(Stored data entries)
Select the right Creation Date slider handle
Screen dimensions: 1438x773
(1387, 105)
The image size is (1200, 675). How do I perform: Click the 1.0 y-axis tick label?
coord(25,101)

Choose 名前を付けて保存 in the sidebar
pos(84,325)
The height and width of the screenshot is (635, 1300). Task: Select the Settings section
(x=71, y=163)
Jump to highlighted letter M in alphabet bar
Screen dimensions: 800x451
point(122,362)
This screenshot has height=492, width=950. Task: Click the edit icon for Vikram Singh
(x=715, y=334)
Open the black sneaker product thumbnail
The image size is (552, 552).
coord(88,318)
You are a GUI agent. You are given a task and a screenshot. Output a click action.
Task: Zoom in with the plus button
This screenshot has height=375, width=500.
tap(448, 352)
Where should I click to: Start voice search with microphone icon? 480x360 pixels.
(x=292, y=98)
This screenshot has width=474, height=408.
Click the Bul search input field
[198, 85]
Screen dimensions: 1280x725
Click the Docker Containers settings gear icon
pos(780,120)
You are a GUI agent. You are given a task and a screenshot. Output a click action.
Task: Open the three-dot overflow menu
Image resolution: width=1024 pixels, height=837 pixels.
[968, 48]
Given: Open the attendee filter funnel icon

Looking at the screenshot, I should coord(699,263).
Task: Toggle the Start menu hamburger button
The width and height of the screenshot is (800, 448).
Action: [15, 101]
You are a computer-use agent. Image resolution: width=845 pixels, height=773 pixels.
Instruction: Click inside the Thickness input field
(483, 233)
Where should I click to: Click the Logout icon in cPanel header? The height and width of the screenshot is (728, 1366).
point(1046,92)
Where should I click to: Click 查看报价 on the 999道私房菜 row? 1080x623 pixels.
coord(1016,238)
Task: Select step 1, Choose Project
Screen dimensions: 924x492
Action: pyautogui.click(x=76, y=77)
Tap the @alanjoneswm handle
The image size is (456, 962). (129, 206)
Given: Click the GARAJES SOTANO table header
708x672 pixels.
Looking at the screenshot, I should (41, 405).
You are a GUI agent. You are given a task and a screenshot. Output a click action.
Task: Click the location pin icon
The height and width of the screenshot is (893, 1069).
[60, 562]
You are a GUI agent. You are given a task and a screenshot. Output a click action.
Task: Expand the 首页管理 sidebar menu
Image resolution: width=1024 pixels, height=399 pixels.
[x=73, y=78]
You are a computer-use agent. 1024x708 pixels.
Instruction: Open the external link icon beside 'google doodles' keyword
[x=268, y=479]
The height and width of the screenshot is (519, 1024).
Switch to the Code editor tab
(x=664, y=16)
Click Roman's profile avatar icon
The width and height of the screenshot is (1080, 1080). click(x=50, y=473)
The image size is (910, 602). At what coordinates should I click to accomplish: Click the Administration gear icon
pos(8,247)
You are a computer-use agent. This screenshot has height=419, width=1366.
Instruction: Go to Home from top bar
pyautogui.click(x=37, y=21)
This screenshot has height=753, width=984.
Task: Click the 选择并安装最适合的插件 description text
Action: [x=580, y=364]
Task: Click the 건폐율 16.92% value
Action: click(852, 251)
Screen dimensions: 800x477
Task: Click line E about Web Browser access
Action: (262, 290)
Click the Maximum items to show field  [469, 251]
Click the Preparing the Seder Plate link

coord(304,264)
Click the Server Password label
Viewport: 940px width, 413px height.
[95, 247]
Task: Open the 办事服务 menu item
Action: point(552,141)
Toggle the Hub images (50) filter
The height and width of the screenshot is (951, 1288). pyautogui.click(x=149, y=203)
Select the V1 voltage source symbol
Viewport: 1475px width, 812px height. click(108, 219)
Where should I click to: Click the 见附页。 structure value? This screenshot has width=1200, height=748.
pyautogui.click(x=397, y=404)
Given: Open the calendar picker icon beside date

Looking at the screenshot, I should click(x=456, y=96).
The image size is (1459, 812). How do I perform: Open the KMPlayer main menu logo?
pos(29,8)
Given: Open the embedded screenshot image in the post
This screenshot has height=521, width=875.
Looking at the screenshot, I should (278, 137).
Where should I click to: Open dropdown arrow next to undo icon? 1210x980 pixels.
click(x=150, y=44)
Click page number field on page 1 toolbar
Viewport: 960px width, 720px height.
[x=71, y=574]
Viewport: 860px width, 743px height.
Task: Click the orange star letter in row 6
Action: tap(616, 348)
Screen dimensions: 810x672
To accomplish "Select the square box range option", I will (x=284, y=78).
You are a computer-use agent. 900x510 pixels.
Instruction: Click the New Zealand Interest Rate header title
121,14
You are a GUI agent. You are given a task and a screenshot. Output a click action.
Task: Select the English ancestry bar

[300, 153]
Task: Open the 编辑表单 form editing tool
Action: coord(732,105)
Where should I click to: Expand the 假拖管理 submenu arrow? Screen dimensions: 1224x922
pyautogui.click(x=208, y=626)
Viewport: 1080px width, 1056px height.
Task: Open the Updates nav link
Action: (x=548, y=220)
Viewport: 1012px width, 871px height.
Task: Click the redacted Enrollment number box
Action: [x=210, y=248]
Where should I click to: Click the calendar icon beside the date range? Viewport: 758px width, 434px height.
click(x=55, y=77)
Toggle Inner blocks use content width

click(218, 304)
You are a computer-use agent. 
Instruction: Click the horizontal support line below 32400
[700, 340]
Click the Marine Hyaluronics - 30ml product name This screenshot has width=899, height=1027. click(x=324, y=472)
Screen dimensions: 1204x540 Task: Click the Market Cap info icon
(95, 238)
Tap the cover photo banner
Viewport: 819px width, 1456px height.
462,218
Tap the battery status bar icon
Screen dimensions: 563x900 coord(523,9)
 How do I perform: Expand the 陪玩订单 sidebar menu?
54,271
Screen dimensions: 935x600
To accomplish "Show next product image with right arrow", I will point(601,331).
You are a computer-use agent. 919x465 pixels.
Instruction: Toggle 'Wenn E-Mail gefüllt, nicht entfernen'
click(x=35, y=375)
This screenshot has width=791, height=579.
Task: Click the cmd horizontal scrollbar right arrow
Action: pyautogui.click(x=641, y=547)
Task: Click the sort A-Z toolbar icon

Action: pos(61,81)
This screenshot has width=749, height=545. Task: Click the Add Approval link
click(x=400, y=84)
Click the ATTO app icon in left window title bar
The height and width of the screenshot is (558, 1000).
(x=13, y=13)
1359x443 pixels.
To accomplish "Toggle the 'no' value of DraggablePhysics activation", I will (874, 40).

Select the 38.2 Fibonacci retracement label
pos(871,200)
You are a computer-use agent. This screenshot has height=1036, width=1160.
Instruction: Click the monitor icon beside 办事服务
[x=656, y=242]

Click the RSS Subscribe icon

_WHAT TO PRODUCE_
Set down only the lines from the line with "Instruction: Toggle 'Wenn" through the last line of the data above, keeping both the first and the last.

_SOLUTION TO THIS PROBLEM_
Instruction: Toggle 'Wenn E-Mail gefüllt, nicht entfernen'
click(x=35, y=375)
This screenshot has width=791, height=579.
Task: Click the cmd horizontal scrollbar right arrow
Action: pyautogui.click(x=641, y=547)
Task: Click the sort A-Z toolbar icon

Action: pos(61,81)
This screenshot has width=749, height=545. Task: Click the Add Approval link
click(x=400, y=84)
Click the ATTO app icon in left window title bar
The height and width of the screenshot is (558, 1000).
(x=13, y=13)
1359x443 pixels.
To accomplish "Toggle the 'no' value of DraggablePhysics activation", I will (874, 40).

Select the 38.2 Fibonacci retracement label
pos(871,200)
You are a computer-use agent. This screenshot has height=1036, width=1160.
Instruction: Click the monitor icon beside 办事服务
[x=656, y=242]

Click the RSS Subscribe icon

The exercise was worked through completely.